Durante siglos ningún horno de la Tierra pudo fundirlo

Durante siglos ningún horno de la Tierra pudo fundirlo

El platino funde a unos 1.768 grados Celsius, más caliente de lo que alcanzaban los fuegos comunes y los primeros hornos, así que durante mucho tiempo solo se podía unir a martillazos a partir de granos, nunca verter. El avance llegó en la década de 1850, cuando dos químicos franceses construyeron un horno con bloques de cal y quemaron un chorro de oxígeno con gas de hulla, logrando por fin fundir platino por kilogramos. Ese método siguió siendo el habitual durante los cincuenta años siguientes.
Un fragmento perdido se convirtió por accidente en un fármaco contra el cáncer

Un fragmento perdido se convirtió por accidente en un fármaco contra el cáncer

En 1965 un investigador hizo pasar una corriente eléctrica por un caldo de bacterias mediante alambres de platino, con la única intención de estudiar el campo eléctrico.
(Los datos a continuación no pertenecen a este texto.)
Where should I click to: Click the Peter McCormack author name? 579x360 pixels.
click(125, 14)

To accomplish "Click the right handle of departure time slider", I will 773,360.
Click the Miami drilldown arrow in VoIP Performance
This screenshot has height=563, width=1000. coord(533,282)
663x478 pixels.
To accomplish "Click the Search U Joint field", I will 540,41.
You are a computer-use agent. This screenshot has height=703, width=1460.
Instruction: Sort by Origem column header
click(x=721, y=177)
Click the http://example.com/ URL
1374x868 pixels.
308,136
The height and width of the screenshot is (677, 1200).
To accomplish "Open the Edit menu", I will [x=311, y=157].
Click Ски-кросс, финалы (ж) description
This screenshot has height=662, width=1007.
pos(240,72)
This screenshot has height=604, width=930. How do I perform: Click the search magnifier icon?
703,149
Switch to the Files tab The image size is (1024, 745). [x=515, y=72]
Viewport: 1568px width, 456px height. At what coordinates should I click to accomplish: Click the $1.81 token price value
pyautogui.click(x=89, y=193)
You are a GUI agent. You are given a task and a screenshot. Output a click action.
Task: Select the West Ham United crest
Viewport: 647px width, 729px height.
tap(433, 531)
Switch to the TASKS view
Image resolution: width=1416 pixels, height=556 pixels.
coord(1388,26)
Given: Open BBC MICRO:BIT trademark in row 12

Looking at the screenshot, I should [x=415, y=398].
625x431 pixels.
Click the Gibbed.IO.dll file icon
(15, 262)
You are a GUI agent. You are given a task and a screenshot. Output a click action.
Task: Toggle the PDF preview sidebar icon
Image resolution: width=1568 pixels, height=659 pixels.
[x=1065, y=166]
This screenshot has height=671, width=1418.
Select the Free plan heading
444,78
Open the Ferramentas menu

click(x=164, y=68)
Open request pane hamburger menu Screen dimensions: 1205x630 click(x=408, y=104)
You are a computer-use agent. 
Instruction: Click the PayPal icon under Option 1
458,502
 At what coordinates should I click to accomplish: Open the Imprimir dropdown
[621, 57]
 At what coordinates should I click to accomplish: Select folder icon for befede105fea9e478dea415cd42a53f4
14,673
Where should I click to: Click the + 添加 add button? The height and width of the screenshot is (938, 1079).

En cambio, las bacterias dejaron de dividirse y se estiraron en largos filamentos. La verdadera causa resultó ser un compuesto de platino desprendido de los electrodos. Aquel accidente dio lugar a uno de los fármacos de quimioterapia más importantes jamás creados, que aún hoy se usa contra varios tipos de cáncer.
El platino de la Tierra pudo haber caído desde el espacio

El platino de la Tierra pudo haber caído desde el espacio

Cuando la joven Tierra estaba fundida, casi todo su platino debería haberse hundido con el hierro hasta el núcleo, dejando la superficie casi desnuda. Sin embargo, las rocas que extraemos contienen mucho más que eso, aproximadamente mil veces más de lo que predeciría la Tierra profunda por sí sola. La explicación más aceptada es que la mayor parte del platino cercano a la superficie llegó más tarde, en un largo bombardeo de meteoritos que impactaron después de que el núcleo ya se hubiera formado.